Baldelli preaches calm amid Twins' skid

Minnesota drops 5th straight game after late flurry denied vs. Astros

August 25th, 2022

HOUSTON -- The Twins' losing streak hit five games on Wednesday night, a 5-3 defeat at the hands of the Astros at Minute Maid Park.

Despite the loss, which dropped the Twins into a second-place tie with the White Sox in the AL Central and four games back of the third Wild Card spot, manager Rocco Baldelli addressed his team, urging the players in the clubhouse to relax more over the final 40 games on the schedule.

"Changing a team's mindset or or general feel or energy, it's not an easy thing to do," Baldelli said after the game. "But I do think that we just need to play baseball and not be worrying about the stresses of the fact that we haven't been playing well."

“Let's play the freest possible baseball that we can," added Baldelli. "You're allowed to have a good time when you show up to the ballpark, getting your work in and preparing with your teammates, things like that. We're going to go ahead and do that and make a point to do it even more so than normal for the rest of the way. But zero cares right now about anything except going out there and playing the game.”

Starter said he hadn’t noticed anyone putting pressure on themselves, but he understood the manager's message.

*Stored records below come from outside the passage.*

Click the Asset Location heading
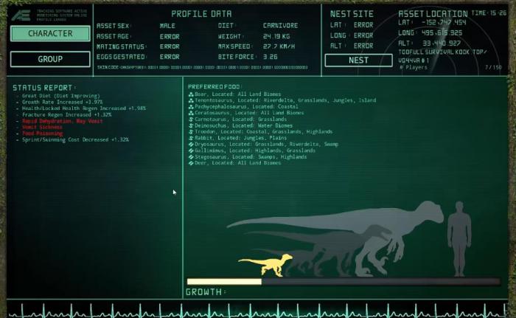This screenshot has height=318, width=516. [x=432, y=14]
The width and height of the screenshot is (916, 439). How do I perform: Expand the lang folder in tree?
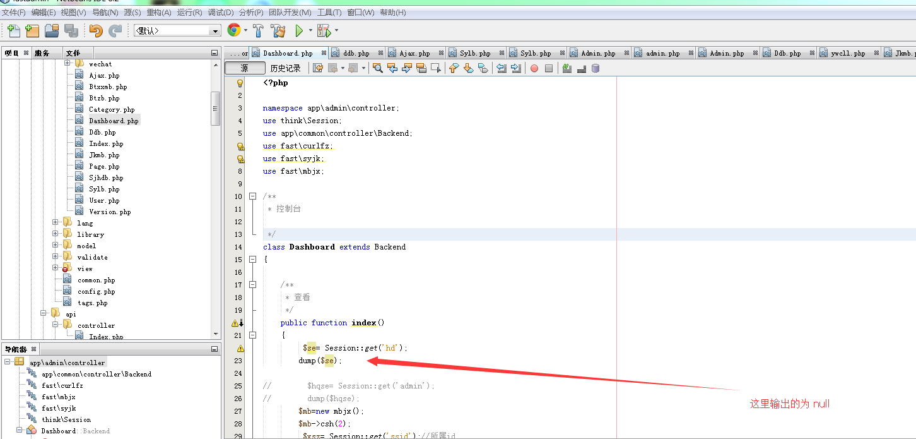[56, 223]
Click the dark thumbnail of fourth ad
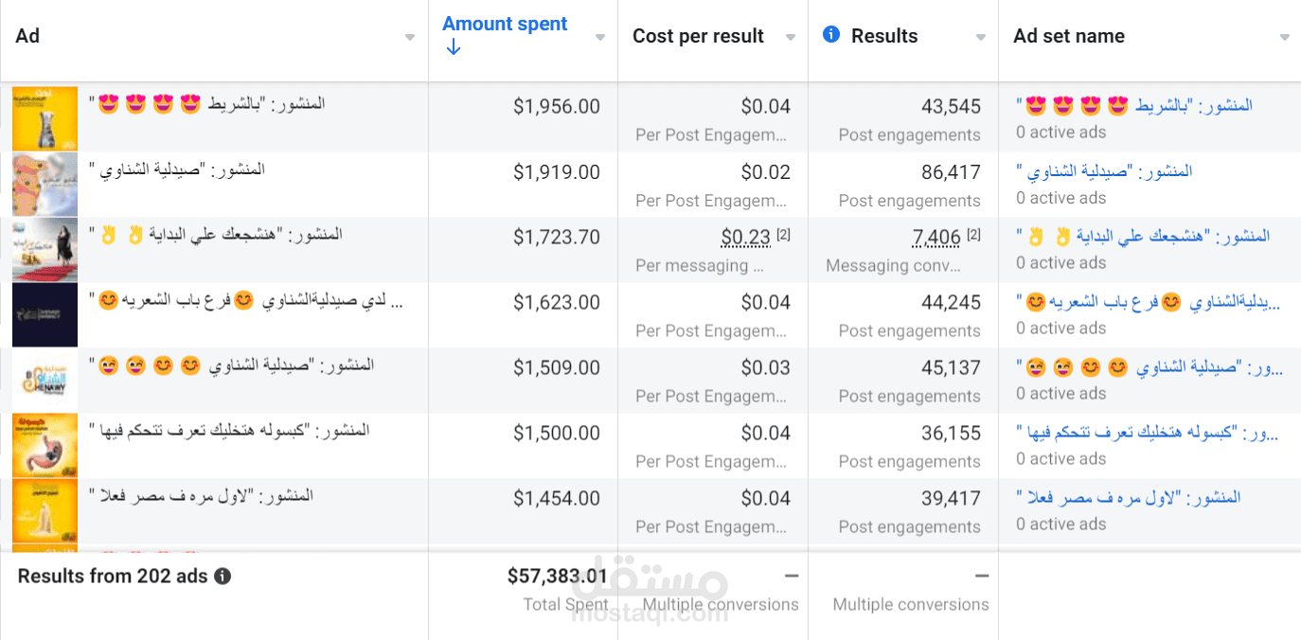1301x640 pixels. [31, 314]
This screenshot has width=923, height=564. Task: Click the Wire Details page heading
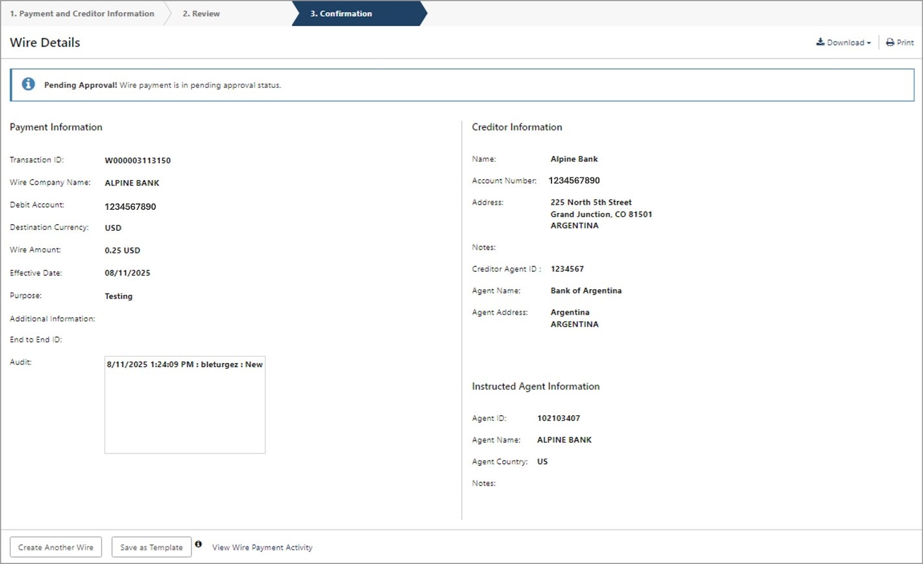(x=45, y=43)
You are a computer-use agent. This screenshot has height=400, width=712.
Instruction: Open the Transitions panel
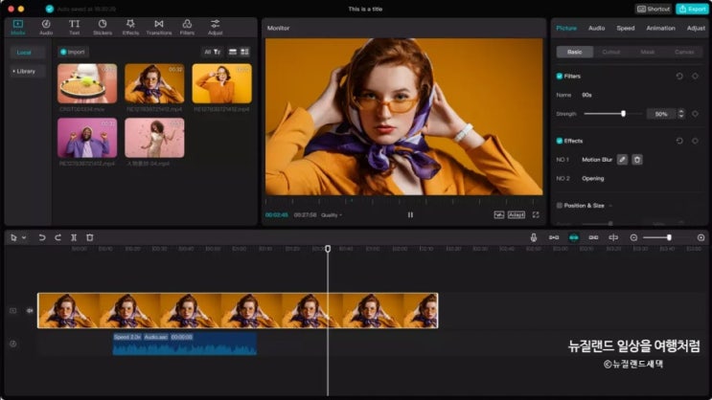pyautogui.click(x=158, y=26)
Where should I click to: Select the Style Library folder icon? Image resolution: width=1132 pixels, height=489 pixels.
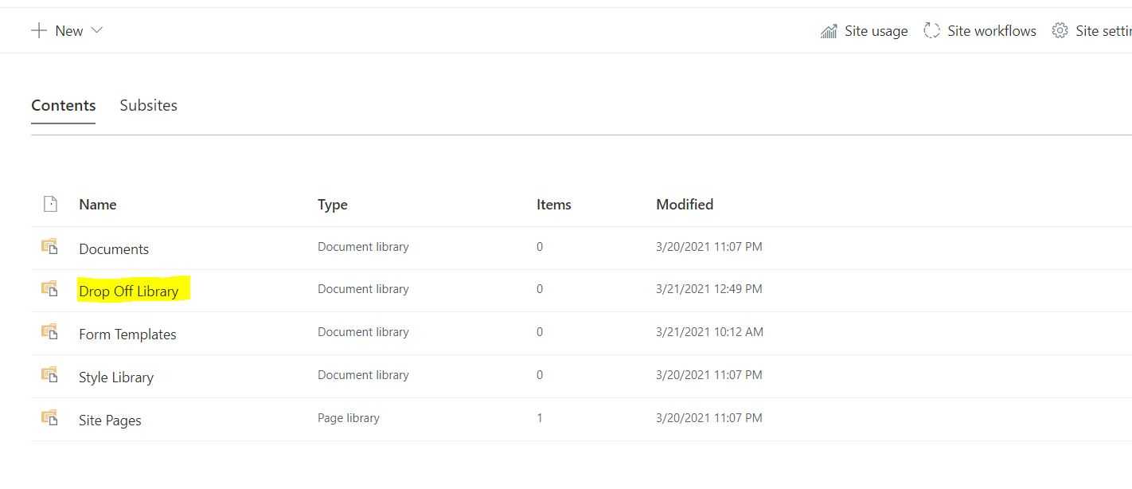pyautogui.click(x=49, y=374)
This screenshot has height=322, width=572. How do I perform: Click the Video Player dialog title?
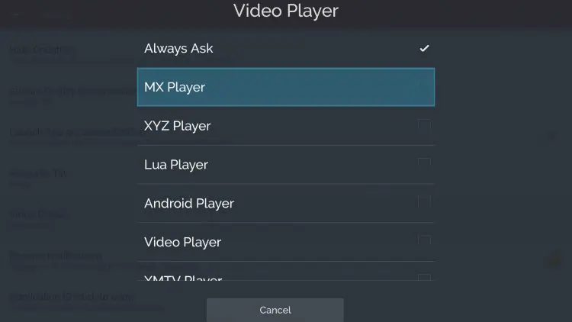click(286, 11)
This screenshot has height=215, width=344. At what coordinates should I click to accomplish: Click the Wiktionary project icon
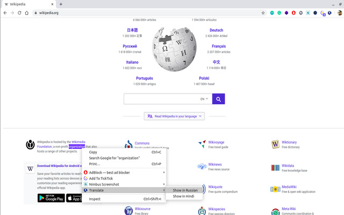(x=275, y=145)
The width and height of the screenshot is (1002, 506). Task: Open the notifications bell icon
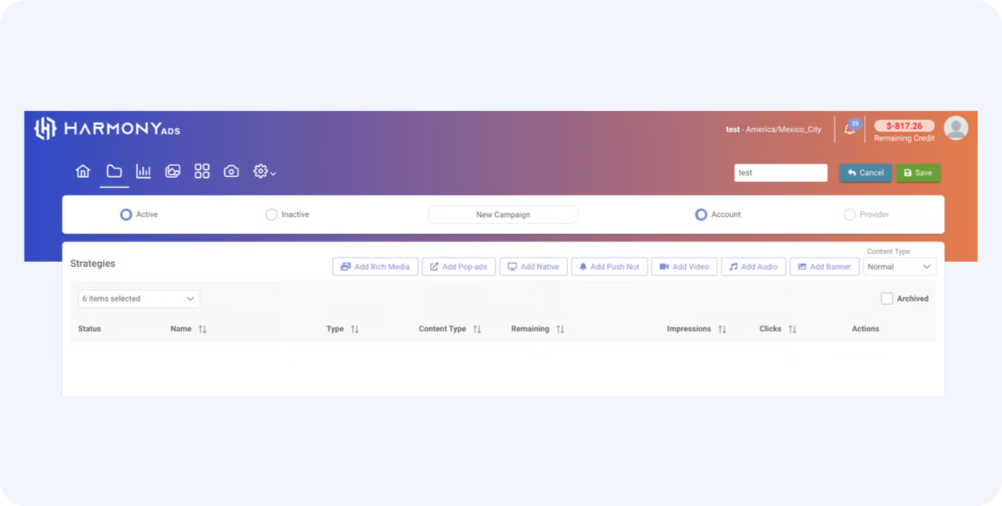(849, 129)
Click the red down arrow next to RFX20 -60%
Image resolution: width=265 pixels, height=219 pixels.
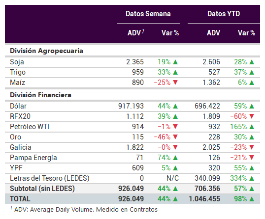click(x=252, y=116)
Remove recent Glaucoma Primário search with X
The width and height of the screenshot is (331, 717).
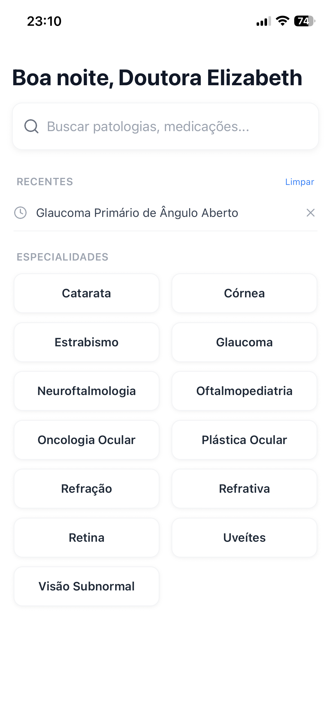point(310,213)
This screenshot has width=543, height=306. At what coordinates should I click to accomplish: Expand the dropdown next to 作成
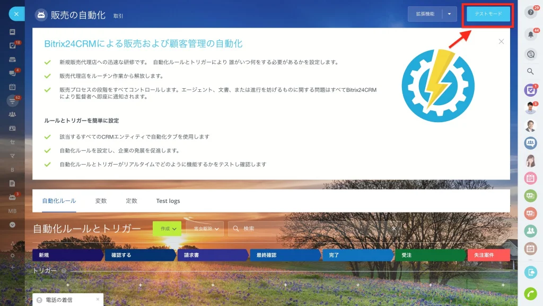pos(205,228)
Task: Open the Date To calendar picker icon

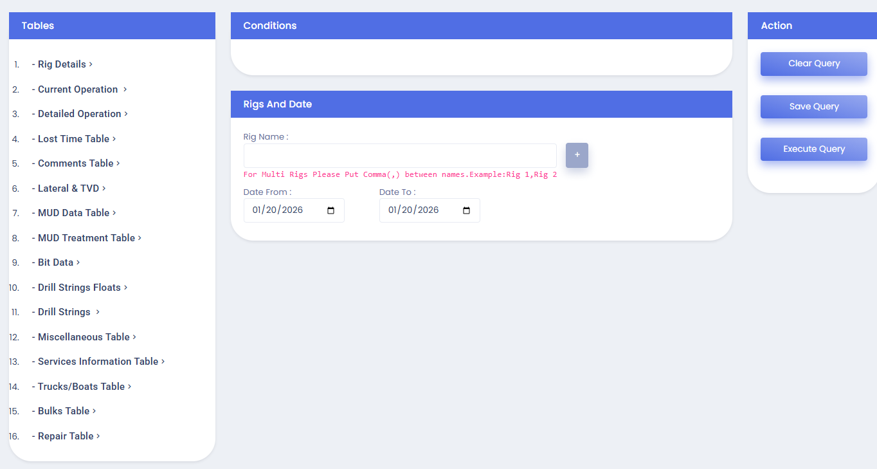Action: 467,210
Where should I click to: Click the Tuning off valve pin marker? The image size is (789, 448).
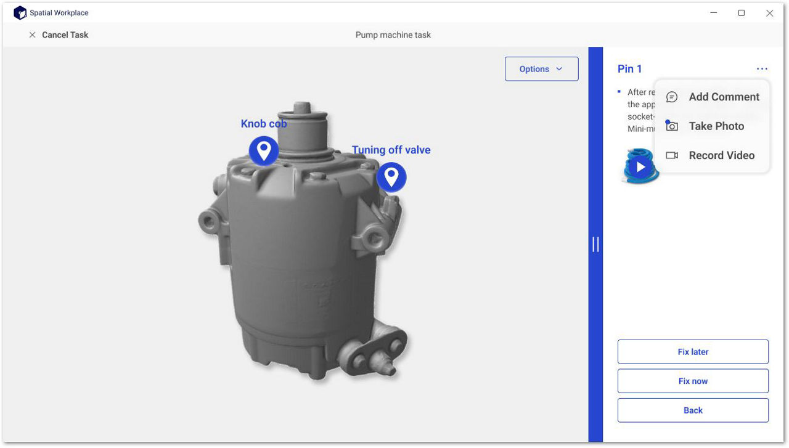point(391,177)
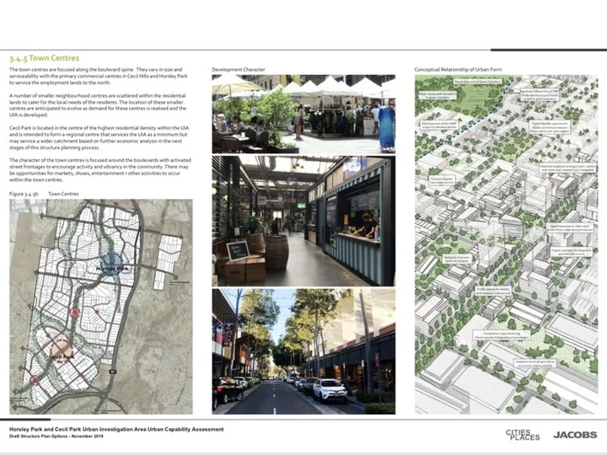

“It was more of a ‘Let’s go get ‘em, we’re prepared, we’re a team built to win, so let’s just go out there and win' [kind of thing],” Bundy said. “We don’t need to put any pressure on ourselves, and we still have a lot games left to play, so there’s nothing to really worry about. We've got to play good baseball as a team, and I think we will.”

Bundy (7-6) continued his strong August, allowing two runs on three hits in five innings, but Houston's Framber Valdez stifled Minnesota’s offense for seven frames of his own.

Bundy said he didn’t know if he'd consider himself "sluggish," but he did tell Baldelli that he felt “a little slower” on the mound than usual.

“Obviously, everyone can see on the scoreboard, I didn’t have much on the heater,” Bundy said. It was that heater, clocked at 88.6 mph, that Jose Altuve connected for a first-pitch leadoff homer in the bottom of the first inning. “The curveball felt good, the split felt good, and I just tried to work with those two and randomly sneak a heater in there if I could. I got outs. I gave up that extra run there in the third. I really didn’t want to give up that one obviously right after we scored one. You've just got to work with what you got any given day.”

Bundy has yielded two or fewer runs in four straight starts.

“Dylan went out there, gave us a good opportunity to stay in this game and win the game,” Baldelli said. “He did what he normally does, he changes speeds well and mixes his pitches well. … I thought it was a gutsy performance by him.”

The right-hander, who threw just 66 pitches, retired the final seven batters he faced. He needed only five pitches to retire the side in the fourth.

In the end, though, the Twins' efforts came a bit too late. For the second straight game, Minnesota attempted a game-tying rally in the ninth, only to see those efforts denied.

Gio Urshela scored on Luis Arraez’s double and an error by Mauricio Dubón before Nick Gordon walked. Arraez scored on a fielder’s choice from Jake Cave, cutting the lead to 5-3 and putting the tying run on first.

However, that would be as close as the Twins would get, as Max Kepler lined into a double play and Gary Sánchez grounded out to end it.

Facing Valdez, however, the Twins couldn't do much at the plate for the first seven innings.

The left-hander (13-4) allowed one run on two hits and struck out eight. It was his 21st consecutive quality start, setting an Astros franchise record. He retired 15 of the final 17 batters he faced, with Jorge Polanco drawing a walk in the fifth and Kepler earning a walk in the seventh.

“I’ll tell you what, the game, the way it played out today, we got beat,” Baldelli said. “We gave ourselves a deficit to work out of, and we had some good at-bats late again, gave ourselves an opportunity again to be a swing away from, I think, taking the lead at one point. Against a good team, sometimes you’ve got to do it that way, [but] you’ve got to finish it.”